This is one of the 100 recipes of the IPython Cookbook, the definitive guide to high-performance scientific computing and data science in Python.
Let's import PyCUDA.
import pycuda.driver as cuda
import pycuda.autoinit
from pycuda.compiler import SourceModule
import numpy as np
Now, we initialize the NumPy array that will contain the fractal.
size = 200
iterations = 100
col = np.empty((size, size), dtype=np.int32)
We allocate memory for this array on the GPU.
col_gpu = cuda.mem_alloc(col.nbytes)
We write the CUDA kernel in a string. The mandelbrot function accepts the figure size, the number of iterations, and a pointer to the memory buffer as arguments. It updates the col buffer with the escape value in the fractal for each pixel.
code = """
__global__ void mandelbrot(int size,
int iterations,
int *col)
{
// Get the row and column index of the current thread.

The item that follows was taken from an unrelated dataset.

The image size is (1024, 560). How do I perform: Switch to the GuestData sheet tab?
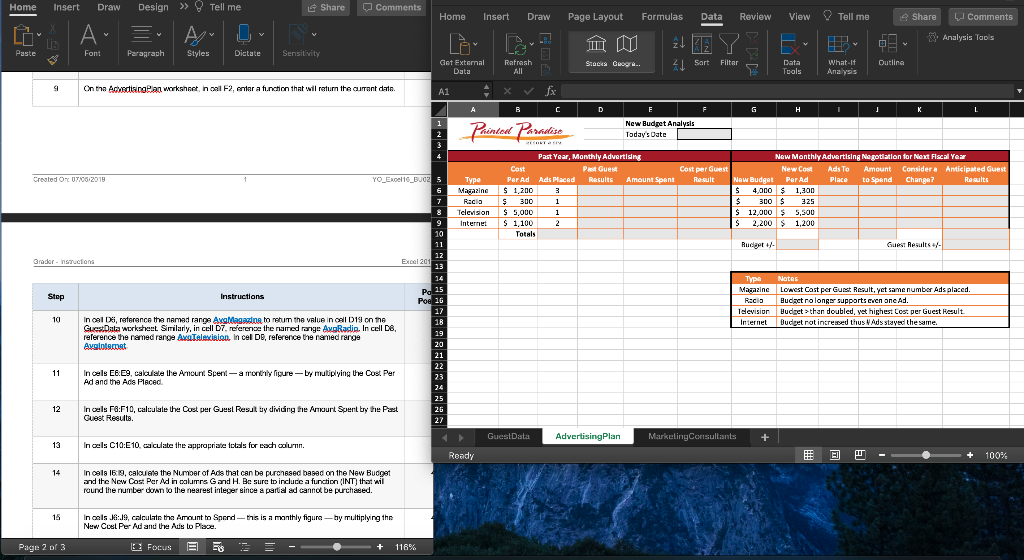pyautogui.click(x=508, y=437)
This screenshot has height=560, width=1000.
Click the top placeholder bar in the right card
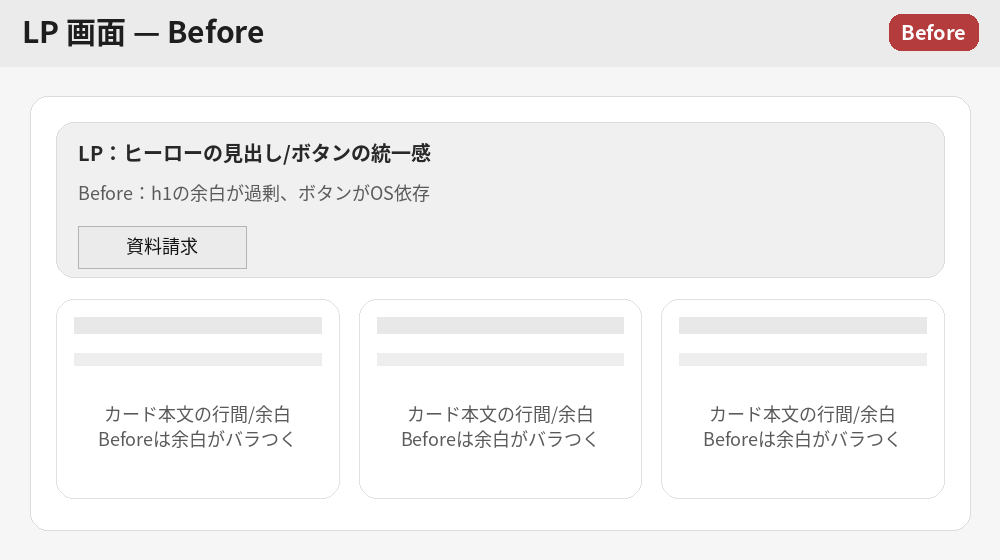[803, 325]
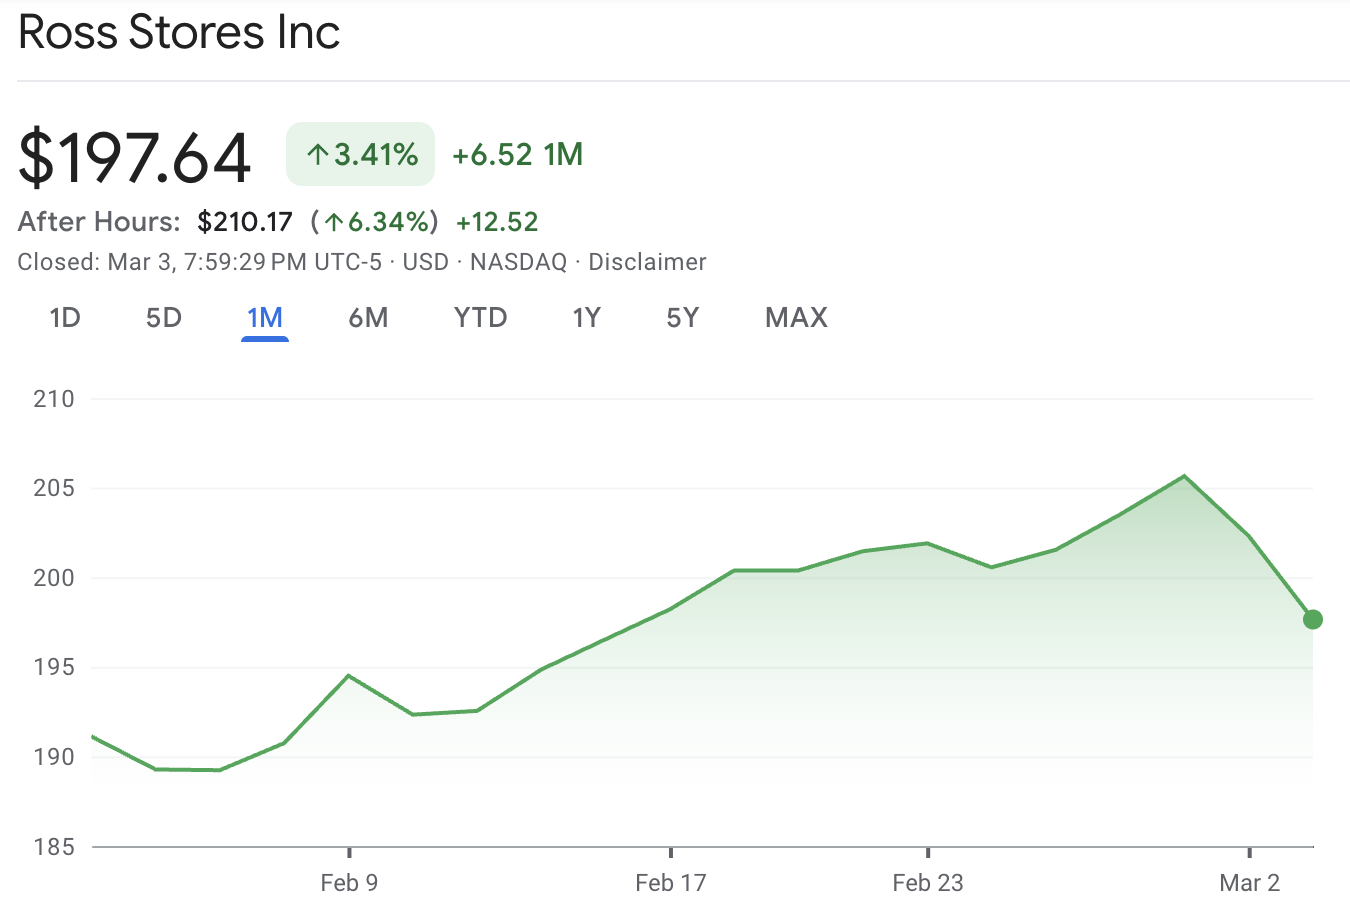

int i = blockIdx.y * blockDim.y + threadIdx.y;
int j = blockIdx.x * blockDim.x + threadIdx.x;
int index = i * size + j;
// Declare and initialize the variables.
double cx, cy;
double z0, z1, z0_tmp, z0_2, z1_2;
cx = -2.0 + (double)j / size * 3;
cy = -1.5 + (double)i / size * 3;
// Main loop.
z0 = z1 = 0.0;
for (int n = 0; n < iterations; n++)
{
z0_2 = z0 * z0;
z1_2 = z1 * z1;
if (z0_2 + z1_2 <= 100)
{
// Need to update z0 and z1 in parallel.
z0_tmp = z0_2 - z1_2 + cx;
z1 = 2 * z0 * z1 + cy;
z0 = z0_tmp;
col[index] = n;
}
else break;
}
}
"""
Now, we compile the CUDA program.
prg = SourceModule(code)
mandelbrot = prg.get_function("mandelbrot")
We define the block size and the grid size, specifying how the threads will be parallelized with respect to the data.
block_size = 10
block = (block_size, block_size, 1)
grid = (size // block_size, size // block_size, 1)
We call the compiled function.
mandelbrot(np.int32(size), np.int32(iterations), col_gpu,
block=block, grid=grid)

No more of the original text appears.